Students Build Electric Car You Can Fix Yourself
Engineering students in the Netherlands created an electric vehicle designed for regular people to repair at home, with swappable battery modules you can lift yourself. The prototype challenges an industry trend toward cars that only dealerships can fix.
Imagine owning an electric car you could actually repair in your driveway, with batteries light enough to swap yourself and an app that shows you exactly how to do it.
That's exactly what 20 engineering students at Eindhoven University of Technology in the Netherlands built. Their Aria EV prototype puts repairability first in a world where most electric vehicles require specialized dealership service for even basic maintenance.
The team tackled the toughest challenge head-on: the battery. Traditional EV batteries weigh over 400 kilograms and sit sealed inside the vehicle's structure. The Aria splits its 13 kilowatt-hour battery into six separate modules, each weighing just 12 kilograms—light enough for one person to handle.
Those modules sit in reinforced compartments under the car floor. A bottom-latch system lets drivers remove and replace them safely after powering down the vehicle. Safety interlocks automatically disconnect high-voltage connections before any module can be lowered.
The students didn't stop at physical design. They created a diagnostic app that connects through a USB-C port and displays a 3D visualization of the car. It pinpoints problems, identifies which tools you need from the onboard toolbox, and walks you through repairs step by step.

Team spokesperson Sarp Gurel, who graduated with a bachelor's in industrial engineering and is pursuing his master's degree, says the goal was making electric vehicles "as accessible and repairable as possible." The car isn't road-legal yet—it's a proof of concept showing that repairability can be built into EVs from day one.

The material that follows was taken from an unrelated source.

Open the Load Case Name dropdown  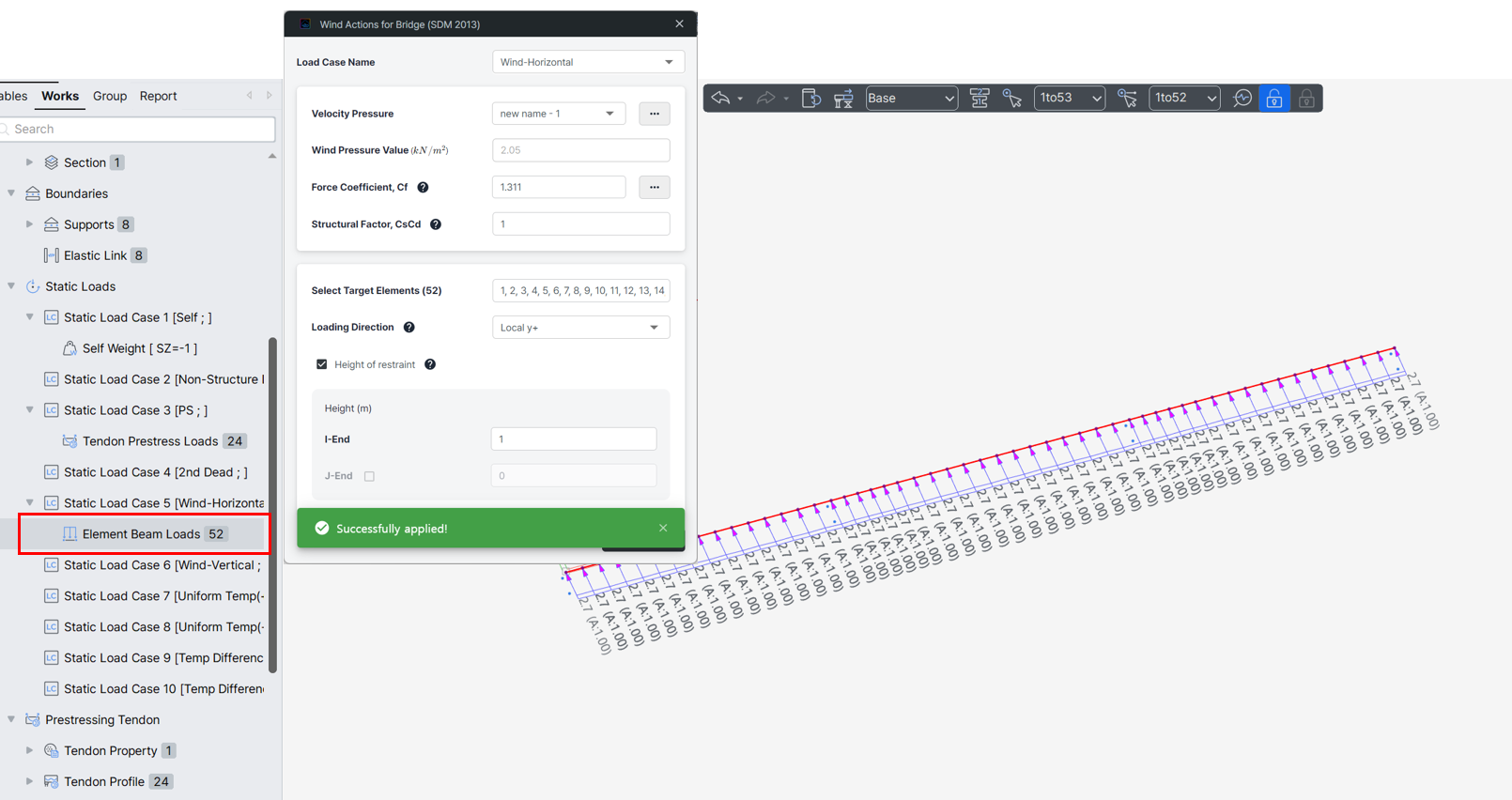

The design does face real-world challenges. Joe Borgerson from Ohio State University's Center for Automotive Research notes that mixing new and aged battery modules creates technical complications. Each connection point, seal, and safety interlock adds weight and complexity that integrated designs avoid.
Why This Inspires
Most industries push toward products that only experts can fix, locking out everyday owners. These students questioned that assumption and proved another path exists.
Their work shows that engineering can prioritize people's ability to maintain what they own. Whether automakers adopt modular designs remains uncertain, but the Aria team demonstrated that building for repairability is possible when designers make it a priority from the start.
The prototype represents more than clever engineering—it's a vision of technology that empowers rather than excludes. In an era of planned obsolescence and proprietary repairs, twenty students chose to design for lasting value instead.